New subscribers, welcome to the jungle and I hope you enjoy the show. All past volumes of this newsletter (since 2019!) are available in the Tiny Letter archives: https://tinyletter.com/curiosity_roving/archive
back in business
This particular letter is my grandiloquent year-end recap, and it ain't much more than that, because I just found out that my distribution platform will be discontinued in February of 2024. It's unfortunate; Tiny Letter has always worked for me, and I'm not sure I have the wherewithal to engineer a new production routine. For now, I'll probably let Curiosity Roving gracefully ascend to the fine company of the 27 Club and take January to safely file away the aforementioned archives and my list of subscribers. I will consider whether I want to migrate and evolve the offering of this newsletter, or if I would perhaps prefer to do something else. Smoke 'em if you got 'em and pour one out for the homies; like every good beginning, it turns out this is also an ending. Yesterday, before I found out that I was losing Tiny Letter, I had already been down to the frothing ocean to share my beer with three very thirsty ghosts. The internet can't hurt me.

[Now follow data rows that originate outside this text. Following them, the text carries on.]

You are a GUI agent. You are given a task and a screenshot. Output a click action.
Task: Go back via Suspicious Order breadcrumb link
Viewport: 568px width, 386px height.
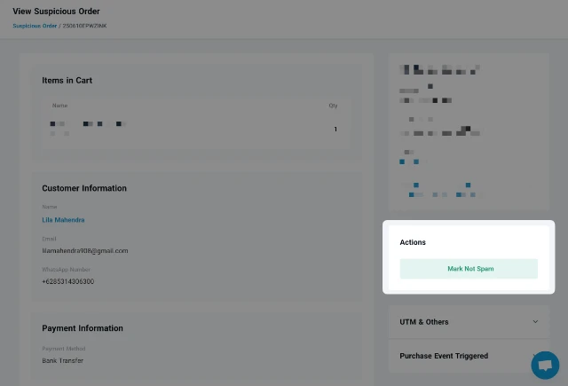click(x=35, y=26)
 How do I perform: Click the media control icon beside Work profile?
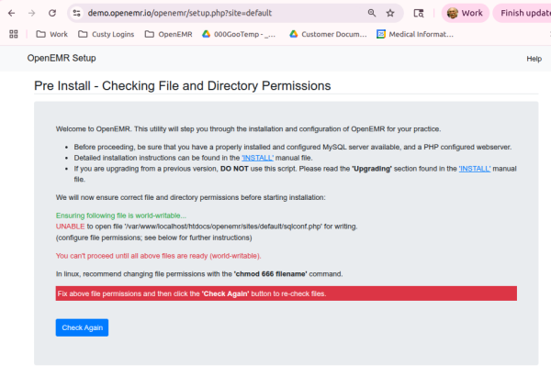point(419,14)
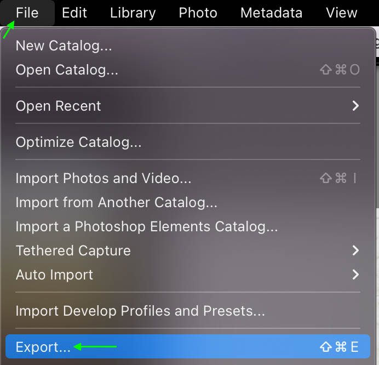This screenshot has height=365, width=379.
Task: Open the File menu
Action: (27, 13)
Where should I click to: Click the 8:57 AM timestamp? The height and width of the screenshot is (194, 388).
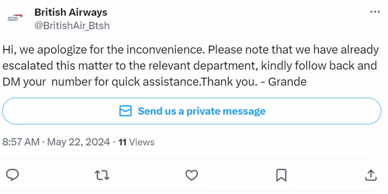tap(21, 142)
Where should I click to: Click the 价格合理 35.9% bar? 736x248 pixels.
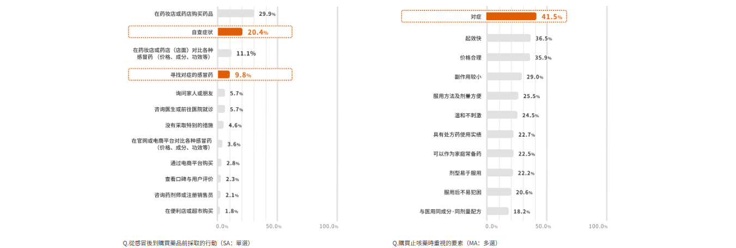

For the tl;dr crowd: why yes, this letter is quite long. The first half is heavy and the second half is light. They're both hilarious. Scroll to the part about making a list if you'd rather skip over the dark spots. For the rest of you: length is a promise, never a threat. If I've caught you at an inconvenient time, please come back later. I'll be right where you left me.
make it spacious
I put Curiosity Roving on pause back in May, because I had experienced a series of bizarre life events that served me a fascinating buffet of contingent emotional and psychological scramble, so I wasn't really able to Do Things. I wasn't able to Do Things for a long time. I took a complete hiatus from creative work and instead I performed labour, and I drove my car, and I lived my life without observing it or mining it for content, and I gave myself a free pass to go absolutely batshit crazy.

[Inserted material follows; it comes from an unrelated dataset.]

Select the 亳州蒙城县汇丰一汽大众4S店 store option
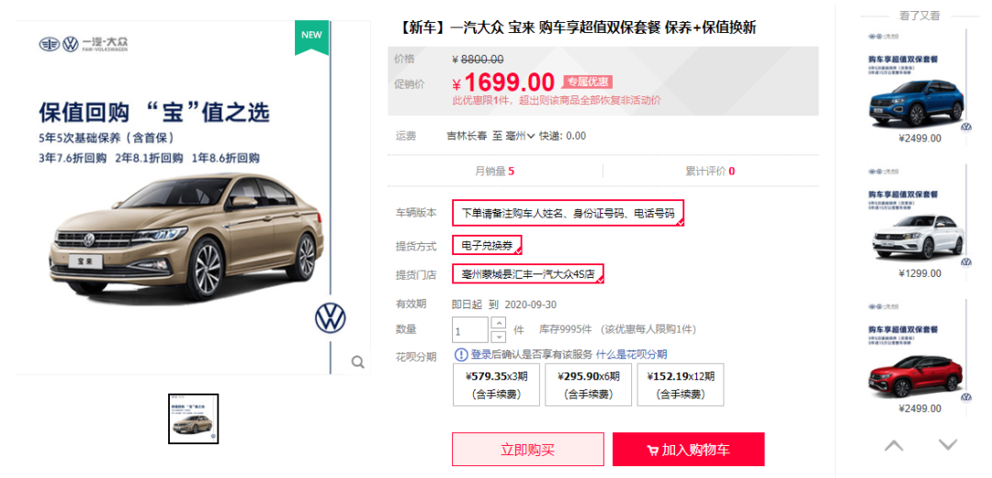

Have you ever heard of Kamikaze Fun Mode? That's when you're trying to kill yourself without the whole dying part, or maybe trying to die without the whole killing yourself part, so you start having as much fun as possible but instead of sparking joy it mostly just feels like a savagely raised middle finger pointed straight at the cosmos and the mirror and also everyone you know. I switched my settings to full-blast Kamikaze Fun Mode around mid-July. Imagine wrapping your lips around a firehose and telling your tonsils to duck; that's where I've been living. Lately, I'm trying to dial that intensity back a bit, but I don't really know where I'm going with it next.
make it crowded
In case you didn't get the memo, let me just get this sentence out of the way: I was in love with someone, it was mutual, we were having the conversation about whether or not we would be spending the rest of our lives together, and then he died on my birthday while I was waiting for his phone call. Seven months later, I can tell you that there are many things that are terrible about surviving this kind of tragic and clichéd twist of fate. One of the worst is that silly rom-coms and soap operas and Korean dramas, with their over-the-top plotlines that should be a source of happy escapism, are now going to remind me of the worst week of my life for the rest of my life - or until something happens that is even more surreal and potentially worse. Another thing that is really, really lame is that I now have to produce The Sentence all the time because I realize that I'm acting deranged, and not only is it the easiest way to simultaneously excuse my behaviour and stymie further questions, it is also the plain truth, albeit a somewhat an ugly truth, and I'm still wearing it like a badge, because it really just ties the whole look together.
self-portrait
I don't want this very unpleasant story arc to become the most interesting thing about me, but to be blessed with my practiced fluency and choose to say nothing would be miserly and dishonest. I'm acquainted with two other women who experienced something similar; they appear to be just as insane as me, and as far as I know, they didn't write about it. I wish they had. We don't have enough writing on the pure lunacy of grief. We don't have enough common ritual around grief. In Western culture, we spend our lives alternately fleeing from and in combat with the aging process, death, pain, loss, unhappiness, and the entire raging cohort of the abominable; always in stubborn refusal to acknowledge that all of these are important. We are estranged from death and we have stigmatized and cheapened grief with the capitalistic narratives of progress and improvement, and that is why modern people are so damn stupid and useless and delusional about it.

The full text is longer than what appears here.